Start of DATA TO PROCESS

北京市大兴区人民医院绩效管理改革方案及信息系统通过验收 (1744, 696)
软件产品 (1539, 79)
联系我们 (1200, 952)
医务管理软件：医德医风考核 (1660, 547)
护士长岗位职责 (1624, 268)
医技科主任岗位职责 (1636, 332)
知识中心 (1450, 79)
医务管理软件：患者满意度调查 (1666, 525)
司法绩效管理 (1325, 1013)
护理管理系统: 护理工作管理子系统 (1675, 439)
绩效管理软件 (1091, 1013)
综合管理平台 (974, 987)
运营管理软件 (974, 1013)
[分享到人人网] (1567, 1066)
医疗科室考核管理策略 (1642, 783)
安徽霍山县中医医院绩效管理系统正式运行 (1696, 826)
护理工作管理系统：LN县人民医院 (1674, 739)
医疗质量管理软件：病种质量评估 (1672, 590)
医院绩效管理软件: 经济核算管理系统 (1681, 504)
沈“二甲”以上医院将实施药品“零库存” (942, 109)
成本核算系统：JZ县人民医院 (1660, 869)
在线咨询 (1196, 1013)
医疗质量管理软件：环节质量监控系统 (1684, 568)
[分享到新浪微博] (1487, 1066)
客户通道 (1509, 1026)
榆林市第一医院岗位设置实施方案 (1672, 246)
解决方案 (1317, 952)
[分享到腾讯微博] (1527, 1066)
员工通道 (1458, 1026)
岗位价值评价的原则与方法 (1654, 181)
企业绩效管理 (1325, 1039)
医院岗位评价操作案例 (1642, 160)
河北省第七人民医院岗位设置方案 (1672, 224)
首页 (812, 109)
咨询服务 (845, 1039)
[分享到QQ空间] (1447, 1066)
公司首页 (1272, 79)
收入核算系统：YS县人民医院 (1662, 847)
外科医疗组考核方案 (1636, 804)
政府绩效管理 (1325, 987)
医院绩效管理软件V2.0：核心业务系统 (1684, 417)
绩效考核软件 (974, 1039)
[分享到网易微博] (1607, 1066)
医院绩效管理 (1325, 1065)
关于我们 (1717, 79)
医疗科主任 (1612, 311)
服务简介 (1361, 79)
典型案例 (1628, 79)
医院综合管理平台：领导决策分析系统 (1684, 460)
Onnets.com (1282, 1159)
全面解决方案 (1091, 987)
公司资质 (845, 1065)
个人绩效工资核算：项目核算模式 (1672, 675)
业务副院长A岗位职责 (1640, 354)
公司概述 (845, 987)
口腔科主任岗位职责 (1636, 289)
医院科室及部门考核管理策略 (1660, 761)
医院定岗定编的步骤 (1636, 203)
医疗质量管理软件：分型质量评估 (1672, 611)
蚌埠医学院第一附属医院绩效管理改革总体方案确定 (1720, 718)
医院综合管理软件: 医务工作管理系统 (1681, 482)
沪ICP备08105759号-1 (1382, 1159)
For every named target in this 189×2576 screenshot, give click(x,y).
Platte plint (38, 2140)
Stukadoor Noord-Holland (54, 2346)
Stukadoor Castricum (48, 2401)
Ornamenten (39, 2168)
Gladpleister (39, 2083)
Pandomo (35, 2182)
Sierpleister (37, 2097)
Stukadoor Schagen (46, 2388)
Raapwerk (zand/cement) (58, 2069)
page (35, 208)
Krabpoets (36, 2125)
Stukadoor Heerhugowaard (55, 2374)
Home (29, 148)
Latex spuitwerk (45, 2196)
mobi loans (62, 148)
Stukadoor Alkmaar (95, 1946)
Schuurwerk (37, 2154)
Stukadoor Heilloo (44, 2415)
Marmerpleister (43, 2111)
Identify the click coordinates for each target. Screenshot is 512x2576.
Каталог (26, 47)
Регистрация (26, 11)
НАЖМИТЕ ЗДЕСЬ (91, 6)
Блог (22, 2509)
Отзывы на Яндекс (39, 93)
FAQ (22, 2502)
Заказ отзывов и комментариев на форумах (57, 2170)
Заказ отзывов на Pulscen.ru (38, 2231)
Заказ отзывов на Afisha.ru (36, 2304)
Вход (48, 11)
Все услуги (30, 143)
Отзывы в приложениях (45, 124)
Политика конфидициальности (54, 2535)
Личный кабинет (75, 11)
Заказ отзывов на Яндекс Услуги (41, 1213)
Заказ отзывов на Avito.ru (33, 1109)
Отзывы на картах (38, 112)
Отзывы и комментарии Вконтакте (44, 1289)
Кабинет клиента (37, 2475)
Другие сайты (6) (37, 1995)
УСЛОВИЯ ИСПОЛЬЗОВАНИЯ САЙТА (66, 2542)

End of DATA TO PROCESS

- EXERCISE INSTRUCTIONS -
Your reply should consist of all the records, set down exactly.

- SOLUTION -
北京市大兴区人民医院绩效管理改革方案及信息系统通过验收 (1744, 696)
软件产品 (1539, 79)
联系我们 (1200, 952)
医务管理软件：医德医风考核 (1660, 547)
护士长岗位职责 (1624, 268)
医技科主任岗位职责 (1636, 332)
知识中心 (1450, 79)
医务管理软件：患者满意度调查 (1666, 525)
司法绩效管理 (1325, 1013)
护理管理系统: 护理工作管理子系统 (1675, 439)
绩效管理软件 (1091, 1013)
综合管理平台 (974, 987)
运营管理软件 (974, 1013)
[分享到人人网] (1567, 1066)
医疗科室考核管理策略 (1642, 783)
安徽霍山县中医医院绩效管理系统正式运行 (1696, 826)
护理工作管理系统：LN县人民医院 (1674, 739)
医疗质量管理软件：病种质量评估 (1672, 590)
医院绩效管理软件: 经济核算管理系统 (1681, 504)
沈“二甲”以上医院将实施药品“零库存” (942, 109)
成本核算系统：JZ县人民医院 (1660, 869)
在线咨询 (1196, 1013)
医疗质量管理软件：环节质量监控系统 (1684, 568)
[分享到新浪微博] (1487, 1066)
客户通道 (1509, 1026)
榆林市第一医院岗位设置实施方案 (1672, 246)
解决方案 (1317, 952)
[分享到腾讯微博] (1527, 1066)
员工通道 (1458, 1026)
岗位价值评价的原则与方法 (1654, 181)
企业绩效管理 (1325, 1039)
医院岗位评价操作案例 (1642, 160)
河北省第七人民医院岗位设置方案 (1672, 224)
首页 (812, 109)
咨询服务 (845, 1039)
[分享到QQ空间] (1447, 1066)
公司首页 (1272, 79)
收入核算系统：YS县人民医院 (1662, 847)
外科医疗组考核方案 (1636, 804)
政府绩效管理 (1325, 987)
医院绩效管理软件V2.0：核心业务系统 (1684, 417)
绩效考核软件 (974, 1039)
[分享到网易微博] (1607, 1066)
医院绩效管理 (1325, 1065)
关于我们 (1717, 79)
医疗科主任 (1612, 311)
服务简介 (1361, 79)
典型案例 (1628, 79)
医院综合管理平台：领导决策分析系统 (1684, 460)
Onnets.com (1282, 1159)
全面解决方案 (1091, 987)
公司资质 (845, 1065)
个人绩效工资核算：项目核算模式 (1672, 675)
业务副院长A岗位职责 (1640, 354)
公司概述 (845, 987)
口腔科主任岗位职责 (1636, 289)
医院科室及部门考核管理策略 (1660, 761)
医院定岗定编的步骤 (1636, 203)
医疗质量管理软件：分型质量评估 (1672, 611)
蚌埠医学院第一附属医院绩效管理改革总体方案确定 (1720, 718)
医院综合管理软件: 医务工作管理系统 (1681, 482)
沪ICP备08105759号-1 (1382, 1159)
For every named target in this 189×2576 screenshot, give click(x,y).
Platte plint (38, 2140)
Stukadoor Noord-Holland (54, 2346)
Stukadoor Castricum (48, 2401)
Ornamenten (39, 2168)
Gladpleister (39, 2083)
Pandomo (35, 2182)
Sierpleister (37, 2097)
Stukadoor Schagen (46, 2388)
Raapwerk (zand/cement) (58, 2069)
page (35, 208)
Krabpoets (36, 2125)
Stukadoor Heerhugowaard (55, 2374)
Home (29, 148)
Latex spuitwerk (45, 2196)
mobi loans (62, 148)
Stukadoor Alkmaar (95, 1946)
Schuurwerk (37, 2154)
Stukadoor Heilloo (44, 2415)
Marmerpleister (43, 2111)
Identify the click coordinates for each target. Screenshot is 512x2576.
Каталог (26, 47)
Регистрация (26, 11)
НАЖМИТЕ ЗДЕСЬ (91, 6)
Блог (22, 2509)
Отзывы на Яндекс (39, 93)
FAQ (22, 2502)
Заказ отзывов и комментариев на форумах (57, 2170)
Заказ отзывов на Pulscen.ru (38, 2231)
Заказ отзывов на Afisha.ru (36, 2304)
Вход (48, 11)
Все услуги (30, 143)
Отзывы в приложениях (45, 124)
Политика конфидициальности (54, 2535)
Личный кабинет (75, 11)
Заказ отзывов на Яндекс Услуги (41, 1213)
Заказ отзывов на Avito.ru (33, 1109)
Отзывы на картах (38, 112)
Отзывы и комментарии Вконтакте (44, 1289)
Кабинет клиента (37, 2475)
Другие сайты (6) (37, 1995)
УСЛОВИЯ ИСПОЛЬЗОВАНИЯ САЙТА (66, 2542)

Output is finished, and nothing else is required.